begin

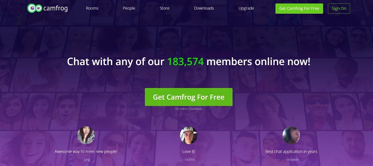Click the "Awesome way to meet new people!" review
Screen dimensions: 373x166
(x=86, y=151)
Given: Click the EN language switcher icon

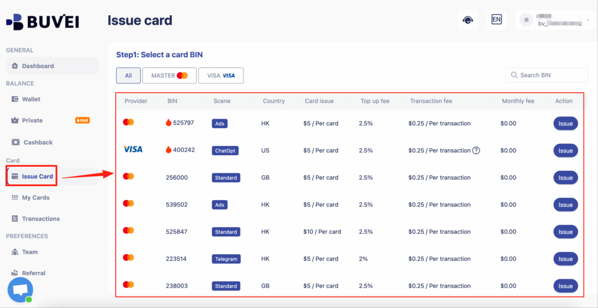Looking at the screenshot, I should pos(496,20).
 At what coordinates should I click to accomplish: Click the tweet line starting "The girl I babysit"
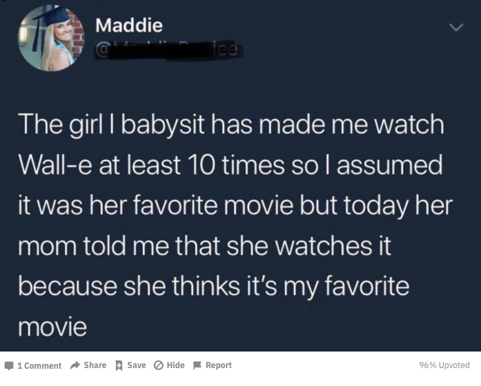click(231, 125)
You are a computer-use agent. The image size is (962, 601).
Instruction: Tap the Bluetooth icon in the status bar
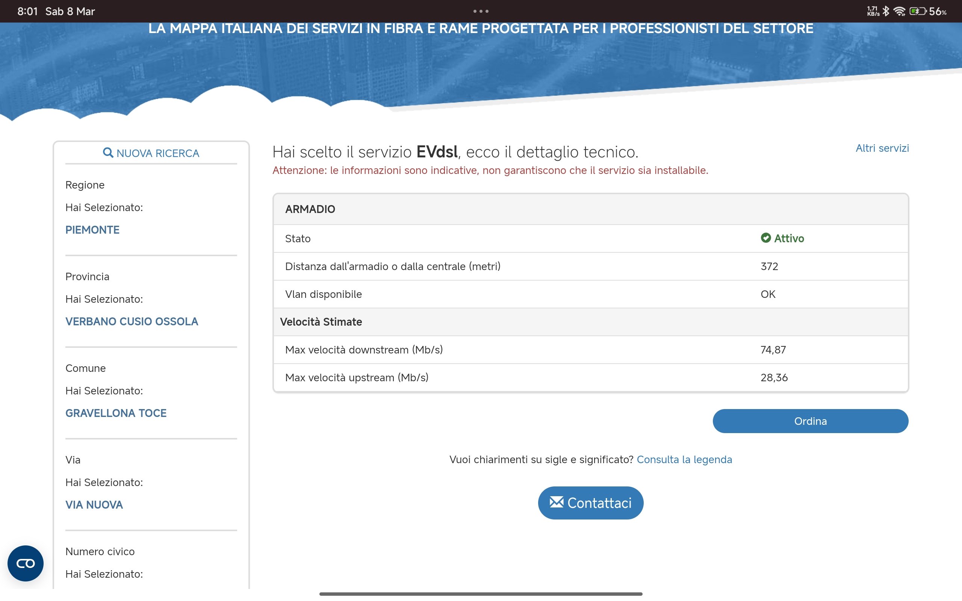pyautogui.click(x=886, y=11)
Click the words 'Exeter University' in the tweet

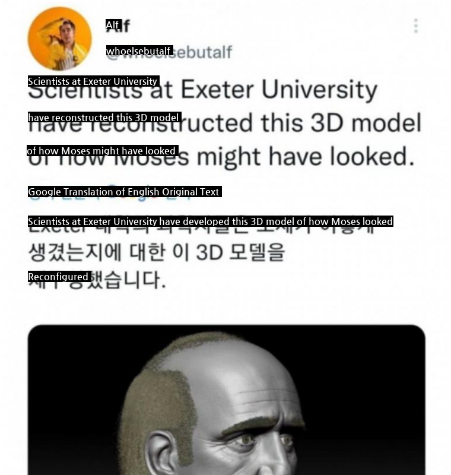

end

The problem
Extract, without alteration, every line from the one containing "You are a computer-use" through the end of the entries, both included, and omit the pictures from your answer.

Exercise output
You are a computer-use agent. The image size is (962, 601).
Instruction: Tap the Bluetooth icon in the status bar
pyautogui.click(x=886, y=11)
Click the words 'Exeter University' in the tweet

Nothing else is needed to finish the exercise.